Pandart prostrated himself, kissed the Bishop’s shoe, remained kneeling with his clumsy head bowed down between his shoulders. He dreaded the truths that were upon his tongue, and it was only when Jocelyn spurned him that he began to speak.
“Ogier is dead, my lord,” he said.
Jocelyn started in his chair, held out a quivering arm, half in wrath, half in dismay.
“Ogier dead!”
“Sire, I found his carcass in the woods; wolves had mangled it, but I knew the face.”
“Whose hand did this?”
“Tristan his comrade, who served in the guard.”
Jocelyn fingered his smooth round chin. The natural cunning had crept into his face; he hid his wrath and dissembled fear, and for the moment his voice lost its priestly drawl.
“What of the woman Rosamunde?” he asked.
Pandart grovelled on the stones.
“This same Tristan took her from us.”
“Ye gods, man, did you not fight?”
“My lord, this Tristan slew Ogier; he was too great for me. He would have slain me also had not the Lady Rosamunde held his hand.”
Jocelyn remained silent, staring down at Pandart’s face with its heavy servility and gaping fear. The man’s words had an import he could not ignore. Ogier, venal champion of the Church, was dead, and Rosamunde had escaped with Tristan into the woods.
“What more?” he asked anon, his black eyes gleaming in the light of the lamp, as he saw that Pandart had not ended his confession.
“My lord, concerning Columbe, whom Ogier slew——”
Jocelyn twisted in his chair, for the theme was bitter, and beyond his dignity. The realisation of Pandart’s knowledge was no pleasant draught to the episcopal palate.
“Whelp, what of Columbe?”
“This same Tristan was the girl’s brother.”
“Her brother?”
“He had tricked you in Agravale that he might learn the truth.”
Jocelyn started up and began to stride to and fro within the narrow compass of the walls. His hands played with the gold cross at his breast, and he frowned often, worked his white teeth upon his full red lip. Pandart knelt before the empty chair, watching his master with furtive awe. He had dreaded this truth-telling for many weeks.
“Well, fool, what else?”
Jocelyn stood and scowled at Pandart, evil prophet that he was. It was in his mood to vent his viciousness upon the man, since he was impotent to harm those who had baulked his passions.
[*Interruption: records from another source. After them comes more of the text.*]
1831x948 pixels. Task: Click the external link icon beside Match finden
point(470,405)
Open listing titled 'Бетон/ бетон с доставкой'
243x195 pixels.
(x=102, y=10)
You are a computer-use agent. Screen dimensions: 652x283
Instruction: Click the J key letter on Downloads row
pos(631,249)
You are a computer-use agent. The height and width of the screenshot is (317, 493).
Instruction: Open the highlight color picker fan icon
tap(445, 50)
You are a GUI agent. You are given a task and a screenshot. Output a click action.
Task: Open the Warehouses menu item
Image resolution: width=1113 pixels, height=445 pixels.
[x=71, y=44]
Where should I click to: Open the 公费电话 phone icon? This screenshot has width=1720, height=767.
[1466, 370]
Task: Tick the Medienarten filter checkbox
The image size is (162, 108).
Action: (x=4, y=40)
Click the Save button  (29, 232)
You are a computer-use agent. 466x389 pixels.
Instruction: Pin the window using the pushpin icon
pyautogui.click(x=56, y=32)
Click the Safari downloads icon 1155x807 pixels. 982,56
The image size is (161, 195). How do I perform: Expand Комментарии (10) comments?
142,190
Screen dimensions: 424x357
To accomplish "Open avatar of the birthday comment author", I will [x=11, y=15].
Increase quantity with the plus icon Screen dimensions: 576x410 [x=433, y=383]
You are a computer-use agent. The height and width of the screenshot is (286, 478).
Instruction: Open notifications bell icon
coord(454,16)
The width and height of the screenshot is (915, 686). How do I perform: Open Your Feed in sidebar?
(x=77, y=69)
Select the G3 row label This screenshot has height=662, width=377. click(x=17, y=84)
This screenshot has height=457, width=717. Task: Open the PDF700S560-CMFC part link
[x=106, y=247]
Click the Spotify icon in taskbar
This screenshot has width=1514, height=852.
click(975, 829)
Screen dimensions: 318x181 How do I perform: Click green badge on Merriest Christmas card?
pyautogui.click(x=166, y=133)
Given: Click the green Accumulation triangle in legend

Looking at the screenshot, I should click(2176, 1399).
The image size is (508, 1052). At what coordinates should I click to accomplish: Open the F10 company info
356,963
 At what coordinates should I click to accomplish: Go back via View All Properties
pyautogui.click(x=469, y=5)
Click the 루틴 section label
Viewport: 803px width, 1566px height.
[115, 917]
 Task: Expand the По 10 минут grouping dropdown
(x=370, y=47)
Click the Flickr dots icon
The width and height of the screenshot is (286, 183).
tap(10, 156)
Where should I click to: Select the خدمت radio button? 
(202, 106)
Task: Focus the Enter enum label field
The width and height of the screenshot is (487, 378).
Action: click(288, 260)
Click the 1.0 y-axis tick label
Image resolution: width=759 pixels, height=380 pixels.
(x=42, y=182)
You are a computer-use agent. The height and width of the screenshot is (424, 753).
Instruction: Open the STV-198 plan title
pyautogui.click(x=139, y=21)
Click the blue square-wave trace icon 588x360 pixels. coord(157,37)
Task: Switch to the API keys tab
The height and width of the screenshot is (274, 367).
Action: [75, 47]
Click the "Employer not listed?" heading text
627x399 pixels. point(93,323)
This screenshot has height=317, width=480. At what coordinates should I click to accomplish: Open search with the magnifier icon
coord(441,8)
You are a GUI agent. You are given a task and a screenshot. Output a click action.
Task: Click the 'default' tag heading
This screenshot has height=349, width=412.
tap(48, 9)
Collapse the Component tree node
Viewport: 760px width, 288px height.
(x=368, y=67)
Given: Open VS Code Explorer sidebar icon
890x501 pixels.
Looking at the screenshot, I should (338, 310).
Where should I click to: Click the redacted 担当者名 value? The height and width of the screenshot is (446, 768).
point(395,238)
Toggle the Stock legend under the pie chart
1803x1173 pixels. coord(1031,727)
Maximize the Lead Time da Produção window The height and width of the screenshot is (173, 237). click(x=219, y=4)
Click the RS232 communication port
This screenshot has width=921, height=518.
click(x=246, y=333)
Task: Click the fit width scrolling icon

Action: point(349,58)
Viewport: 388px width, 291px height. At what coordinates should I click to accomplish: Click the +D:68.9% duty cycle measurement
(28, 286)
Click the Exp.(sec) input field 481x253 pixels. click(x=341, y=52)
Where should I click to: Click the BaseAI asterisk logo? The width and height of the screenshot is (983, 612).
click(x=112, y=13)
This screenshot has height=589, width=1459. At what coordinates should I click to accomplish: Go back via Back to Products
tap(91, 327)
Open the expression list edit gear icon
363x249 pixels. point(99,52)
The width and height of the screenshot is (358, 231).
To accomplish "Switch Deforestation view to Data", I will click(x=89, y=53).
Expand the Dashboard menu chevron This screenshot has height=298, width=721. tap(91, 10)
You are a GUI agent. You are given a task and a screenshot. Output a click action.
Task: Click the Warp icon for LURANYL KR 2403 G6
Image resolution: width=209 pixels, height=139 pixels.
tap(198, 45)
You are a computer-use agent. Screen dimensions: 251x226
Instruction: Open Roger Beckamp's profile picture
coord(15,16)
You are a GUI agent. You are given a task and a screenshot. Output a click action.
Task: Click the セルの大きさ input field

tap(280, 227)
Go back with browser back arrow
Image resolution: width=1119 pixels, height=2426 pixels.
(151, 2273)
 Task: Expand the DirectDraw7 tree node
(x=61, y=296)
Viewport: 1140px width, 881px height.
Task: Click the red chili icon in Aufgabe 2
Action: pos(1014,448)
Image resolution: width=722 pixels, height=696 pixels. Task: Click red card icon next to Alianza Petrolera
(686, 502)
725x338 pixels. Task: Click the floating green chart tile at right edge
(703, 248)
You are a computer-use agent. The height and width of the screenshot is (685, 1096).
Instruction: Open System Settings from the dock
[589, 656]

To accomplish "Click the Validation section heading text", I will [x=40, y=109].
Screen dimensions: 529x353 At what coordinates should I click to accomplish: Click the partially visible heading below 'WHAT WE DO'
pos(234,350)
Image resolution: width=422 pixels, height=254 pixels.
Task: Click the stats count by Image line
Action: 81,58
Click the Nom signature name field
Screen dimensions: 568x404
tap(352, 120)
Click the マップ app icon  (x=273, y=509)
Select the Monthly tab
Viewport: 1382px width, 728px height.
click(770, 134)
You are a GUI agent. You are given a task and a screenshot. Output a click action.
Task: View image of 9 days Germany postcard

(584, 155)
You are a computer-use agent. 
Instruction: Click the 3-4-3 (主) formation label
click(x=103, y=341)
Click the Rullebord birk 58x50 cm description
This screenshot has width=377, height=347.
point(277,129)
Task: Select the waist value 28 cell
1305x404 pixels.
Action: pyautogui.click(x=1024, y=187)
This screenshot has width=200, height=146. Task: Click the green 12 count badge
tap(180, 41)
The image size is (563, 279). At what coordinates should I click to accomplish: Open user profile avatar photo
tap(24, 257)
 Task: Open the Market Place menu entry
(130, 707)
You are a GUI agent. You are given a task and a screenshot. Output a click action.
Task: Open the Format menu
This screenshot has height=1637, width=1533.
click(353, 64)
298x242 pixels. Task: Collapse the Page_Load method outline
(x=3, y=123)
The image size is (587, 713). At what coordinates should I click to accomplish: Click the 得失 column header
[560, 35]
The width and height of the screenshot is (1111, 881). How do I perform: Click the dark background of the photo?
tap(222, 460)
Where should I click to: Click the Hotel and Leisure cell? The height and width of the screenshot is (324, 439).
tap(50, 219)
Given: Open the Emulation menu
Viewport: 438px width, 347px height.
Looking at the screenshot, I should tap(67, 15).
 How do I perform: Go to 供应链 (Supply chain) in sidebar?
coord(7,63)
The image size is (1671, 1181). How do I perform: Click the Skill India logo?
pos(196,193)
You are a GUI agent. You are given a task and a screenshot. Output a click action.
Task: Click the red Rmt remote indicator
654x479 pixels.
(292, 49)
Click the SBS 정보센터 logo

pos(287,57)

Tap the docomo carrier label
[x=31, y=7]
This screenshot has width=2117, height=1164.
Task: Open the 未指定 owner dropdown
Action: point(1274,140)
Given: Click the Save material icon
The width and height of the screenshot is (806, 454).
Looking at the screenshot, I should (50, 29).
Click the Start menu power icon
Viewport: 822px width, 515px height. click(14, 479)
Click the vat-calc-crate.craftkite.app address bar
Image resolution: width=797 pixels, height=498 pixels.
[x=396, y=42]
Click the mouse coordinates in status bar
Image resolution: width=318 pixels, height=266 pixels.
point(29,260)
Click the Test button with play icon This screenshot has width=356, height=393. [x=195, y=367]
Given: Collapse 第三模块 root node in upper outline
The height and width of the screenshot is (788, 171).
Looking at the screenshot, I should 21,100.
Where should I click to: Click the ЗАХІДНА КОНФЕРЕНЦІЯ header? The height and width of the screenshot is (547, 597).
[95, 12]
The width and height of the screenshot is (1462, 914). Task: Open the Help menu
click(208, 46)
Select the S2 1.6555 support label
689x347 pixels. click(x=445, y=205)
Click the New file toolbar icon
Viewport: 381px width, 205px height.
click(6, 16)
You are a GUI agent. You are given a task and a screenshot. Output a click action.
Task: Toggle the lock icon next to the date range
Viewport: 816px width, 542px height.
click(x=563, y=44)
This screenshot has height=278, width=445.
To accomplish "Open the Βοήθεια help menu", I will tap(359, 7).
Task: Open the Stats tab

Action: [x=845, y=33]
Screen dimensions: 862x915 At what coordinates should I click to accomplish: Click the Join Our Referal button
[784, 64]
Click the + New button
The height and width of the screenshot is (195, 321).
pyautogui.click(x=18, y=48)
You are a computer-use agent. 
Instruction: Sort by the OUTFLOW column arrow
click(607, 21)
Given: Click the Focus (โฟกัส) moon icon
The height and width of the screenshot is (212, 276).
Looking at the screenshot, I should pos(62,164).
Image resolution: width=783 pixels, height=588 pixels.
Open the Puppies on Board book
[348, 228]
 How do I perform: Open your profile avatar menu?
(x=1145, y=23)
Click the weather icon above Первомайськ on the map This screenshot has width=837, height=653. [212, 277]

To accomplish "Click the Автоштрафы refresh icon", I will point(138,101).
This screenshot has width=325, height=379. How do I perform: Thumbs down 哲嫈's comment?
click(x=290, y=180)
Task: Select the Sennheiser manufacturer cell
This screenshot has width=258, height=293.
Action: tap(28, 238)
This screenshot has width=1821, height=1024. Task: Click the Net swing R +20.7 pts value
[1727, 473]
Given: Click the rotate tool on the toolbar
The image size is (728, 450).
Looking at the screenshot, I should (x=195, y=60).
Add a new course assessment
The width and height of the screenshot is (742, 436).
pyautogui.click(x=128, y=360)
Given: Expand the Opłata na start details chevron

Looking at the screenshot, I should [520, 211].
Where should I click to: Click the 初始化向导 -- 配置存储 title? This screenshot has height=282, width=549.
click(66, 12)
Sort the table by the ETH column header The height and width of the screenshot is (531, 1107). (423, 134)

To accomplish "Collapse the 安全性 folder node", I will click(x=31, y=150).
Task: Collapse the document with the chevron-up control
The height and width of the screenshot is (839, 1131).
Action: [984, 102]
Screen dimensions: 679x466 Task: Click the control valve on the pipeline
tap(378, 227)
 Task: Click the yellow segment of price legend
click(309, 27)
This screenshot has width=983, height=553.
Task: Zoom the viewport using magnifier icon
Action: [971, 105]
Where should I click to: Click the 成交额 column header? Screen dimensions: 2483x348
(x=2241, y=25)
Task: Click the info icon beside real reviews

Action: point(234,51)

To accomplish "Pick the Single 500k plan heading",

“What more would my lord know?”
“Ape, what followed? Where is this Rosamunde?”
“The man Tristan rode with her into the woods.”
“Whither?”
Pandart spread his hands; his broad mouth twitched.
“My lord, I overheard certain words of theirs,” he said, “while I played eavesdropper in the garden. The woman spoke of the abbey of Holy Guard by the sea. She would turn nun. The man Tristan vowed to guard her thither.”
“To Holy Guard, eh?”
“Sire, so they said.”
Jocelyn stood awhile in thought, biting his nails, staring at the wall. He dismissed Pandart with certain grim words of warning, scanning his face narrowly for signs of treachery. When the man had gone to the scullion quarters, Jocelyn sent for Nicolon his chamberlain. He told him that Pandart was a spy and a traitor, sent to search out Agravale by the heretics of the Seven Streams. Nicolon understood from the Bishop that he was to poison Pandart that same night.
It was the day of the gathering of the nobles of the Southern Marches at the Duchess’s house, to hear the reading of the Pope’s letter concerning the conduct of the crusade. Jocelyn went thither in his robes of state, his pastoral staff borne before him as he was carried through Agravale on an open litter with a canopy of purple cloth above. The canons and priests of Agravale followed in his train. Behind the clerics came the knights and retainers of the episcopal palace, with the Pope’s sacred banner blowing in their midst. The townsfolk crowded the streets, as the nobles marched through with full panoply of arms, trumpets blowing, spears agleam. The women knelt as Jocelyn was carried by; the men crossed themselves and bared their heads.
“God save the Scourge of the heretics,” ran the cry.
“God save Bishop Jocelyn.”
“God help the south.”
With unctuous sanctity upon his face, Jocelyn was borne through the streets of Agravale. Pomp and colour played around; the iron men of war followed hard on his heels. Yet Jocelyn was deaf to the shouts of the mob, and their superstitious homage failed for the nonce to fire his vanity. A woman’s face shone before the churchman’s eyes, splendid with scorn and unconquerable beauty, and he licked his lips over his unclean thinking.
In the great hall of Dame Lilias’s palace Jocelyn took his episcopal chair beside the Duchess on the dais. His clerks and canons thronged the table below. The benches were crowded with knights and captains, iron men in hauberk and helm. As for Lilias, her vanity had climbed to the occasion, and she had clad herself in a silver hauberk, with a coronet of steel cushioned on her fair hair. A dwarf sword was laid across her lap, as she sat under her canopy, with green lilies blazoned on the scarlet drapings of her chair.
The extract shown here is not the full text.